As such let’s focus on Three reasons this market may have legs.
Each year several patterns or trends tend to repeat in stocks. We see a spring rise, late second quarter decline, summer rally, and fall decline. The year-end tends to have a rally that extends into January and stocks that are bought in October have a higher probability of appreciating if held for a 3 or 6-month period. - Martin Pring.
- Election Year Pattern:
Yale Hirsh, the editor of the stock traders almanac (www.stocktradersalmanac.com) has compiled statistics on a four-year cycle that many call the Presidential Election Cycle and broken it down into characteristics that have occurred each year for the periods that a President is in office. Since 1832 the market has risen 557% percent during the last two years of an administration which averages 13.6 % per year for the last two years.
Hirsh’s presumption was that the incumbent party wants to appear in a favorable light during the last two years and especially the last year to be reelected. To do this, aside from providing the standard spin” about their accomplishments, they force interest rates lower and stimulate the economy. - Charles Kirkpatrick, Julie Dahlquist.
- Interest Rates:
Although interest rates have remained low if we look at what Hirsch said, perhaps if the Fed would have raised the interest rates, and although they haven’t raised and may not raise this year, they continue dangling the possibility of increasing as a possible Dem “spin” demonstrating how much good they’ve done for US economy. Or Perhaps they don’t want to seem inconsistent in their messages- Albeit it's a little late for that.

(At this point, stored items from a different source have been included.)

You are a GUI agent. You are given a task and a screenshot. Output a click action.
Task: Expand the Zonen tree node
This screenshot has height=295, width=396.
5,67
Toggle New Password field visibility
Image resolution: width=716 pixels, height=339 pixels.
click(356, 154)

The reality is that, for now, it doesn’t matter. As a technician, I react and predict from what I see on the charts. If interest rates remain low, perhaps the economy continues to sizzle – if that’s what really is happening. If interest rates go higher, studies have shown that rising rates are not as important than the “rate” at which they rise.
The markets are reacting too hastily to commentary rather than actuality, so my suggestion is to get interests rates out of your minds for the time being and get back to simple statistics.
Charles Dow is quoted as saying, “Pride of opinion has been responsible for the downfall of more men on Wall Street than any other factor.” As such it may be wiser to look for returns by basing investment decisions on more rationally behaving evidentiary indicators.
Statistics show there may be more upside in the 4th quarter and if you hang on too tight to belief’s that don’t really have a lasting effect on the markets, you just might miss that upside.
- Election years tend to be good for the markets,
- The period from November to January historically is the strongest time of year for stock
- Stocks bought in October tend to have a higher probability of increasing in value if held for a 3 or 6-month period.
- Look for good entry points, use stop losses, don’t put more into one company or sector than your portfolio can handle if your wrong.
Kirkpatrick, Charles D., and Julie R. Dahlquist. Technical Analysis: the Complete Resource for Financial Market Technicians. Upper Saddle River, NJ, FT Press, 2011.
Pring, Martin J. Technical Analysis Explained: the Successful Investor's Guide to Spotting Investment Trends and Turning Points.